The furor, however, has distracted attention from another growing regulatory issue with e-cigarettes. As vaping continues to expand into the workforce, employers have discovered that they now have to manage growing volumes of discarded vaping cartridges. These cartridges contain residual amounts of nicotine – a deadly substance that figured prominently as a poison in Agatha Christie’s murder mystery Three Act Tragedy. Nicotine is so hazardous, in fact, that EPA accorded it the dubious distinction of an acute hazardous waste (P075) listing under the Resource Conservation Recovery Act. EPA listed nicotine originally in 1980, and EPA confirmed on Feb. 22, 2019 that unspent nicotine in discarded e-cigarette cartridges can constitute hazardous waste under its pharmaceutical waste rules. While EPA exempted used nicotine patches and gums from the listing, e-cigarette cartridges containing unused nicotine failed to earn the same exemption. And cigarette butts don’t pose the same challenges because their nicotine isn’t the sole active ingredient and isn’t pharmaceutical grade.
Home users, of course, needn’t worry because their discarded vaping cartridges are household hazardous wastes exempt from hazardous waste regulation. But commercial facilities and industrial operators don’t enjoy that exemption, and as a result accumulated spent cartridges from their employees’ vaping can create big problems. Because nicotine is a P-listed acute hazardous waste, facilities can quickly become large quantity generators if they accumulate more than 1 kilogram (2.2 pounds) of spent cartridges in a month (although they may argue that only the residual liquid nicotine itself counts towards the waste tally). Rinsing the cartridges may simply magnify the problem because the rinsate itself counts as a listed hazardous waste under the derived-from rule. And other possible strategies, such as reverse distribution or reclamation, may not cleanly apply.

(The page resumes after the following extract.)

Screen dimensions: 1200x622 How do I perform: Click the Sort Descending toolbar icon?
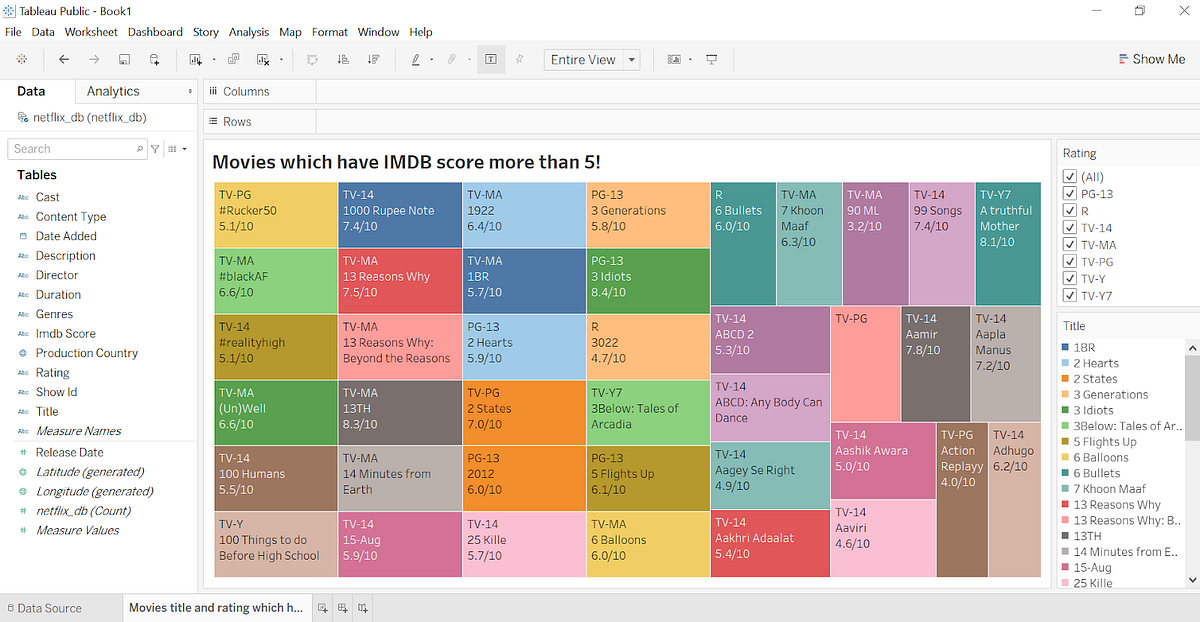tap(372, 59)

Many facility operators are only now realizing the scale of the problem. Possible compliance strategies may not require any RCRA wizardry at all – for example, some facilities can simply ban on-site employee vaping, while others can require that employees take their spent cartridges home for disposal. With the Trump Administration’s call to ban flavored e-cigarette cartridges and similar initiatives by Michigan and New York, the problem also may retreat if more states and agencies demand withdrawal of e-cigarettes from the market. But facilities that can’t rely on these fixes may find themselves struggling for answers in a hazy and confused regulatory environment.